** BEGIN **

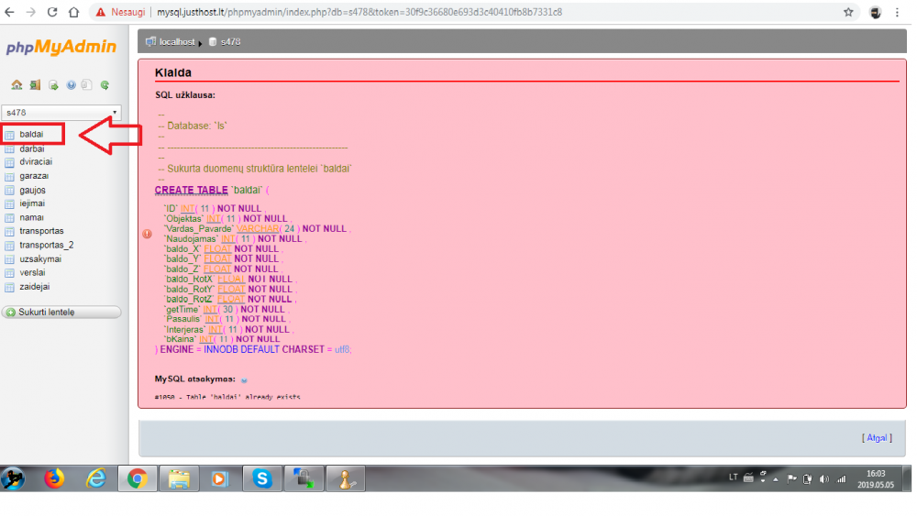Click the log out door icon

pyautogui.click(x=35, y=85)
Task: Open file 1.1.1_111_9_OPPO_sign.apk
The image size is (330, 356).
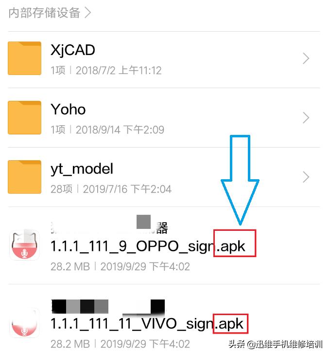Action: [148, 246]
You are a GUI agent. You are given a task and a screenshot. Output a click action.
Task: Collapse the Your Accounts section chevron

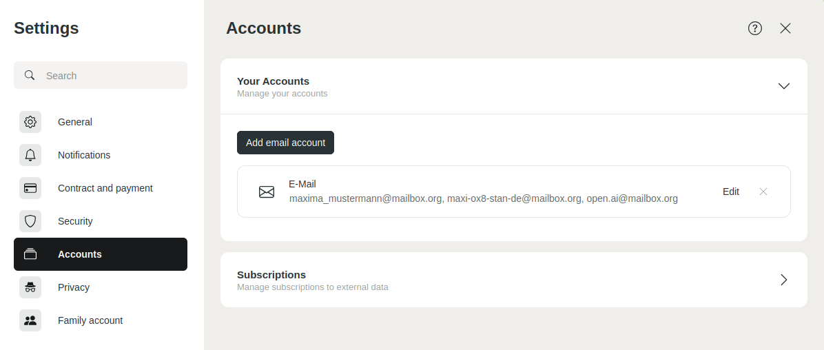(783, 86)
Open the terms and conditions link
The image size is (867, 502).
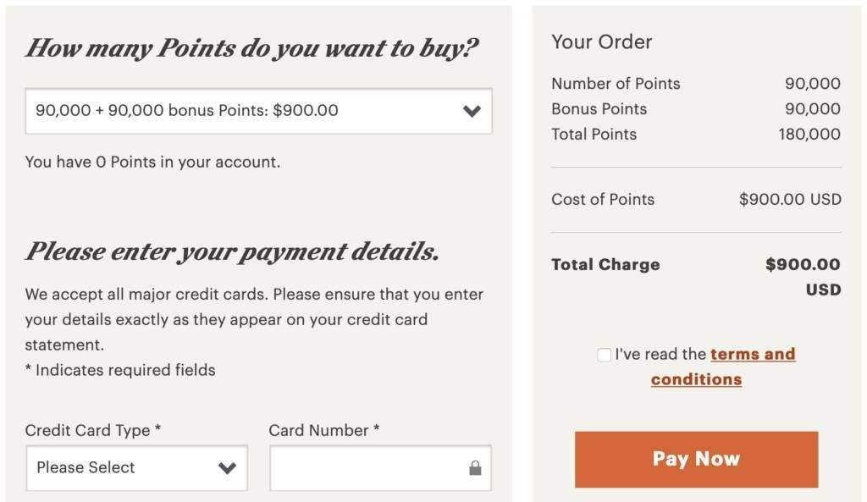723,367
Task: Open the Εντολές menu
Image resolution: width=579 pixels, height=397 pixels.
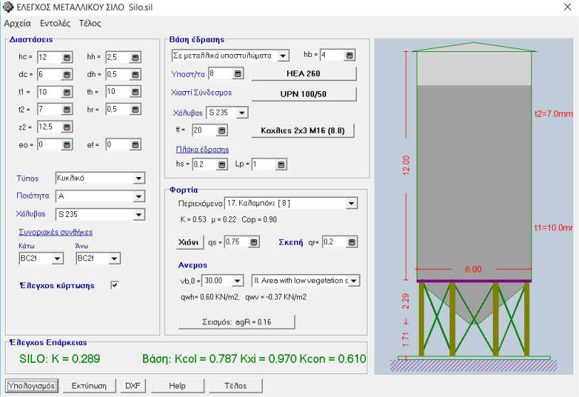Action: tap(55, 23)
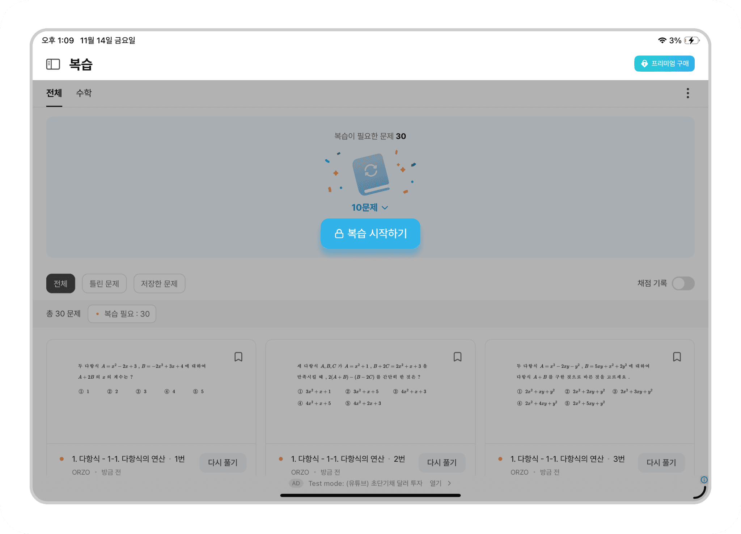Open the three-dot options menu

(x=687, y=93)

** END **

**Task requirements**: Can you write out all of the data above word for word, leaving out the pictures?

**In response**:
Click the log out door icon

pyautogui.click(x=35, y=85)
Task: Open file 1.1.1_111_9_OPPO_sign.apk
The image size is (330, 356).
Action: [148, 246]
You are a GUI agent. You are given a task and a screenshot. Output a click action.
Task: Collapse the Your Accounts section chevron

(783, 86)
Open the terms and conditions link
The image size is (867, 502).
723,367
Task: Open the Εντολές menu
Image resolution: width=579 pixels, height=397 pixels.
Action: tap(55, 23)
Open the three-dot options menu

(x=687, y=93)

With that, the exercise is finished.